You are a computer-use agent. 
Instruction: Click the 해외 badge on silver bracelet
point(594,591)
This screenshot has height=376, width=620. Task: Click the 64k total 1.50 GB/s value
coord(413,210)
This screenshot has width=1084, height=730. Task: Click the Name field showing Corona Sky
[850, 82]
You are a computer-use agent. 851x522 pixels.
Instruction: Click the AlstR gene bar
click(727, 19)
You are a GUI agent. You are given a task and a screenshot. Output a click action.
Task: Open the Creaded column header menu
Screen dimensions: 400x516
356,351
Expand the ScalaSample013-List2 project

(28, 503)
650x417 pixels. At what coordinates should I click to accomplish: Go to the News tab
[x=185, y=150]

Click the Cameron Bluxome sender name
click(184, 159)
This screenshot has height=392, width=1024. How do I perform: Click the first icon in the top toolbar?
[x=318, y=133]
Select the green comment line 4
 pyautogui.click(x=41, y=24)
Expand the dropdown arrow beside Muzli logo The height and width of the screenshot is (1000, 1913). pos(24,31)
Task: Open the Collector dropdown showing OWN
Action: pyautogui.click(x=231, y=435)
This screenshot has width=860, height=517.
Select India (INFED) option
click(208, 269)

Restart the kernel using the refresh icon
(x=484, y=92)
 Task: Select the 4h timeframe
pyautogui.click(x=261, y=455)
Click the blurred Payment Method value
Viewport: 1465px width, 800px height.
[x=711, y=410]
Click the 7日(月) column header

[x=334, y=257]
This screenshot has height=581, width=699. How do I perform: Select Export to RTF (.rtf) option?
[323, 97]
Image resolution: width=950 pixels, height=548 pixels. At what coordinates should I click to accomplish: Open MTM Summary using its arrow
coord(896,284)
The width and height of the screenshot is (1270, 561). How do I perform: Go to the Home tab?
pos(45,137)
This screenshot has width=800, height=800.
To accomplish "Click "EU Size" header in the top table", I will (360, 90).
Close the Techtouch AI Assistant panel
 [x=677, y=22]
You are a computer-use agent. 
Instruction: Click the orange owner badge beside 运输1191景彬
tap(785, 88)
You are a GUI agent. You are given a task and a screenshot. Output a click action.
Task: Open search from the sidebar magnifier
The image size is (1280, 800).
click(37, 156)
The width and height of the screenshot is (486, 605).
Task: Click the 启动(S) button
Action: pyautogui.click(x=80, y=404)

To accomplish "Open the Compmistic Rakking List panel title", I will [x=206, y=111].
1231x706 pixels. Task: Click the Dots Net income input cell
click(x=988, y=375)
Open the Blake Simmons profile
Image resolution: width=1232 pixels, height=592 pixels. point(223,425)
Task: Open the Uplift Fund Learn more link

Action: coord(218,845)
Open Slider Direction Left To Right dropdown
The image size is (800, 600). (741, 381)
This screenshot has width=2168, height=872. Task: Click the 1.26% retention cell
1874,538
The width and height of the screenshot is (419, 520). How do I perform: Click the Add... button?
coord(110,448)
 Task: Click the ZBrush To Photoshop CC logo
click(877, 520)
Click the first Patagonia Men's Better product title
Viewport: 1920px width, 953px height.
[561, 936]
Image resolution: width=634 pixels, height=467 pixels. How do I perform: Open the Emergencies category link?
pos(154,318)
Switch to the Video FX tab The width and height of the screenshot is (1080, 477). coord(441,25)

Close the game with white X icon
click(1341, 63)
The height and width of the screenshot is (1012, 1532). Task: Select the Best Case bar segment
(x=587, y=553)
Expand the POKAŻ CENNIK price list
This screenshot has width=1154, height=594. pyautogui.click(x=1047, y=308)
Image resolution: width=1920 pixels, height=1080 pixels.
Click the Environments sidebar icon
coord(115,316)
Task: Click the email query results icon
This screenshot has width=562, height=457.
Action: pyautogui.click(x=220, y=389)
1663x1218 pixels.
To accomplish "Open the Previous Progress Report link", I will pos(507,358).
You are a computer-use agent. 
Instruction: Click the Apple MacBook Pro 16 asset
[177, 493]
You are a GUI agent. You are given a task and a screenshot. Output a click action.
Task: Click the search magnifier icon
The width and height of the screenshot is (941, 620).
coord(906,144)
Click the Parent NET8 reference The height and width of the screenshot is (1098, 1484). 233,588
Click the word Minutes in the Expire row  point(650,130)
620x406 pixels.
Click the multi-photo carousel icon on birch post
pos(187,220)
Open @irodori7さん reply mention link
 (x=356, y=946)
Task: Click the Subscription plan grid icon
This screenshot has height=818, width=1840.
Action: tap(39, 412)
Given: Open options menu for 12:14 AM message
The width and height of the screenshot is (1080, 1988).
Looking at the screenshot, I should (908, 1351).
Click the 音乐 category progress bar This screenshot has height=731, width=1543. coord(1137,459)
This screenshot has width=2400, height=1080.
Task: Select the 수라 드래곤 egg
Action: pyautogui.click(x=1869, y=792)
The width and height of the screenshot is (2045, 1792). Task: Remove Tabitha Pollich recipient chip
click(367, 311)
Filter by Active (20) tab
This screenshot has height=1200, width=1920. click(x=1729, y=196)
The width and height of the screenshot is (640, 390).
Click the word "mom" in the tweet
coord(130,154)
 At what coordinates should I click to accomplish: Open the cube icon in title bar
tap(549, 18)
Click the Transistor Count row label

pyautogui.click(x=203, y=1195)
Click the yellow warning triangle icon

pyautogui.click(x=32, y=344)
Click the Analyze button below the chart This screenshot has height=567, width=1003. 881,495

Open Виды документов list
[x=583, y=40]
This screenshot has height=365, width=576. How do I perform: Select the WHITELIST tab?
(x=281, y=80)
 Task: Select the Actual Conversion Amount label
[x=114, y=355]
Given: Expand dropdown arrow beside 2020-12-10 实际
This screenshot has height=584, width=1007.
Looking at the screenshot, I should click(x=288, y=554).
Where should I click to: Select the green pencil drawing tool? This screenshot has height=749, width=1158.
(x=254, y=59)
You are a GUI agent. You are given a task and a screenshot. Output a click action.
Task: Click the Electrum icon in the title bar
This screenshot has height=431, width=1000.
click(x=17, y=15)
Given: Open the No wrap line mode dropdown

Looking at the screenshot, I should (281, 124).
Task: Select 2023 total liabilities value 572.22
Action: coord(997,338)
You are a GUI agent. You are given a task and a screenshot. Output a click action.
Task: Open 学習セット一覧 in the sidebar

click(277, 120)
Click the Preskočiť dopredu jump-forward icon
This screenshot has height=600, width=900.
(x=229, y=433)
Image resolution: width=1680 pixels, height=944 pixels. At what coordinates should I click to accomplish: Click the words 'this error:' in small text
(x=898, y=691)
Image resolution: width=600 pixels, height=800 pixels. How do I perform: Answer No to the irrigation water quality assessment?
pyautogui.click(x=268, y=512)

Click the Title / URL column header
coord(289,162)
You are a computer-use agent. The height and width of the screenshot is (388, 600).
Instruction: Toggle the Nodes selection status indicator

________________________

**Instructions for the task**
Write out the material from the first line to the last, exactly.

**Answer for this exercise**
You are a computer-use agent. 
Instruction: Click the 해외 badge on silver bracelet
point(594,591)
This screenshot has height=376, width=620. Task: Click the 64k total 1.50 GB/s value
coord(413,210)
This screenshot has width=1084, height=730. Task: Click the Name field showing Corona Sky
[850, 82]
You are a computer-use agent. 851x522 pixels.
Instruction: Click the AlstR gene bar
click(727, 19)
You are a GUI agent. You are given a task and a screenshot. Output a click action.
Task: Open the Creaded column header menu
Screen dimensions: 400x516
356,351
Expand the ScalaSample013-List2 project

(28, 503)
650x417 pixels. At what coordinates should I click to accomplish: Go to the News tab
[x=185, y=150]

Click the Cameron Bluxome sender name
click(184, 159)
This screenshot has height=392, width=1024. How do I perform: Click the first icon in the top toolbar?
[x=318, y=133]
Select the green comment line 4
 pyautogui.click(x=41, y=24)
Expand the dropdown arrow beside Muzli logo The height and width of the screenshot is (1000, 1913). pos(24,31)
Task: Open the Collector dropdown showing OWN
Action: pyautogui.click(x=231, y=435)
This screenshot has width=860, height=517.
Select India (INFED) option
click(208, 269)

Restart the kernel using the refresh icon
(x=484, y=92)
 Task: Select the 4h timeframe
pyautogui.click(x=261, y=455)
Click the blurred Payment Method value
Viewport: 1465px width, 800px height.
[x=711, y=410]
Click the 7日(月) column header

[x=334, y=257]
This screenshot has height=581, width=699. How do I perform: Select Export to RTF (.rtf) option?
[323, 97]
Image resolution: width=950 pixels, height=548 pixels. At what coordinates should I click to accomplish: Open MTM Summary using its arrow
coord(896,284)
The width and height of the screenshot is (1270, 561). How do I perform: Go to the Home tab?
pos(45,137)
This screenshot has width=800, height=800.
To accomplish "Click "EU Size" header in the top table", I will (360, 90).
Close the Techtouch AI Assistant panel
 [x=677, y=22]
You are a computer-use agent. 
Instruction: Click the orange owner badge beside 运输1191景彬
tap(785, 88)
You are a GUI agent. You are given a task and a screenshot. Output a click action.
Task: Open search from the sidebar magnifier
The image size is (1280, 800).
click(37, 156)
The width and height of the screenshot is (486, 605).
Task: Click the 启动(S) button
Action: pyautogui.click(x=80, y=404)

To accomplish "Open the Compmistic Rakking List panel title", I will [x=206, y=111].
1231x706 pixels. Task: Click the Dots Net income input cell
click(x=988, y=375)
Open the Blake Simmons profile
Image resolution: width=1232 pixels, height=592 pixels. point(223,425)
Task: Open the Uplift Fund Learn more link

Action: coord(218,845)
Open Slider Direction Left To Right dropdown
The image size is (800, 600). (741, 381)
This screenshot has width=2168, height=872. Task: Click the 1.26% retention cell
1874,538
The width and height of the screenshot is (419, 520). How do I perform: Click the Add... button?
coord(110,448)
 Task: Click the ZBrush To Photoshop CC logo
click(877, 520)
Click the first Patagonia Men's Better product title
Viewport: 1920px width, 953px height.
[561, 936]
Image resolution: width=634 pixels, height=467 pixels. How do I perform: Open the Emergencies category link?
pos(154,318)
Switch to the Video FX tab The width and height of the screenshot is (1080, 477). coord(441,25)

Close the game with white X icon
click(1341, 63)
The height and width of the screenshot is (1012, 1532). Task: Select the Best Case bar segment
(x=587, y=553)
Expand the POKAŻ CENNIK price list
This screenshot has width=1154, height=594. pyautogui.click(x=1047, y=308)
Image resolution: width=1920 pixels, height=1080 pixels.
Click the Environments sidebar icon
coord(115,316)
Task: Click the email query results icon
This screenshot has width=562, height=457.
Action: pyautogui.click(x=220, y=389)
1663x1218 pixels.
To accomplish "Open the Previous Progress Report link", I will pos(507,358).
You are a computer-use agent. 
Instruction: Click the Apple MacBook Pro 16 asset
[177, 493]
You are a GUI agent. You are given a task and a screenshot. Output a click action.
Task: Click the search magnifier icon
The width and height of the screenshot is (941, 620).
coord(906,144)
Click the Parent NET8 reference The height and width of the screenshot is (1098, 1484). 233,588
Click the word Minutes in the Expire row  point(650,130)
620x406 pixels.
Click the multi-photo carousel icon on birch post
pos(187,220)
Open @irodori7さん reply mention link
 (x=356, y=946)
Task: Click the Subscription plan grid icon
This screenshot has height=818, width=1840.
Action: tap(39, 412)
Given: Open options menu for 12:14 AM message
The width and height of the screenshot is (1080, 1988).
Looking at the screenshot, I should (908, 1351).
Click the 音乐 category progress bar This screenshot has height=731, width=1543. coord(1137,459)
This screenshot has width=2400, height=1080.
Task: Select the 수라 드래곤 egg
Action: pyautogui.click(x=1869, y=792)
The width and height of the screenshot is (2045, 1792). Task: Remove Tabitha Pollich recipient chip
click(367, 311)
Filter by Active (20) tab
This screenshot has height=1200, width=1920. click(x=1729, y=196)
The width and height of the screenshot is (640, 390).
Click the word "mom" in the tweet
coord(130,154)
 At what coordinates should I click to accomplish: Open the cube icon in title bar
tap(549, 18)
Click the Transistor Count row label

pyautogui.click(x=203, y=1195)
Click the yellow warning triangle icon

pyautogui.click(x=32, y=344)
Click the Analyze button below the chart This screenshot has height=567, width=1003. 881,495

Open Виды документов list
[x=583, y=40]
This screenshot has height=365, width=576. How do I perform: Select the WHITELIST tab?
(x=281, y=80)
 Task: Select the Actual Conversion Amount label
[x=114, y=355]
Given: Expand dropdown arrow beside 2020-12-10 实际
This screenshot has height=584, width=1007.
Looking at the screenshot, I should click(x=288, y=554).
Where should I click to: Select the green pencil drawing tool? This screenshot has height=749, width=1158.
(x=254, y=59)
You are a GUI agent. You are given a task and a screenshot. Output a click action.
Task: Click the Electrum icon in the title bar
This screenshot has height=431, width=1000.
click(x=17, y=15)
Given: Open the No wrap line mode dropdown

Looking at the screenshot, I should (281, 124).
Task: Select 2023 total liabilities value 572.22
Action: coord(997,338)
You are a GUI agent. You are given a task and a screenshot. Output a click action.
Task: Open 学習セット一覧 in the sidebar

click(277, 120)
Click the Preskočiť dopredu jump-forward icon
This screenshot has height=600, width=900.
(x=229, y=433)
Image resolution: width=1680 pixels, height=944 pixels. At what coordinates should I click to accomplish: Click the words 'this error:' in small text
(x=898, y=691)
Image resolution: width=600 pixels, height=800 pixels. How do I perform: Answer No to the irrigation water quality assessment?
pyautogui.click(x=268, y=512)

Click the Title / URL column header
coord(289,162)
You are a computer-use agent. The height and width of the screenshot is (388, 600).
Instruction: Toggle the Nodes selection status indicator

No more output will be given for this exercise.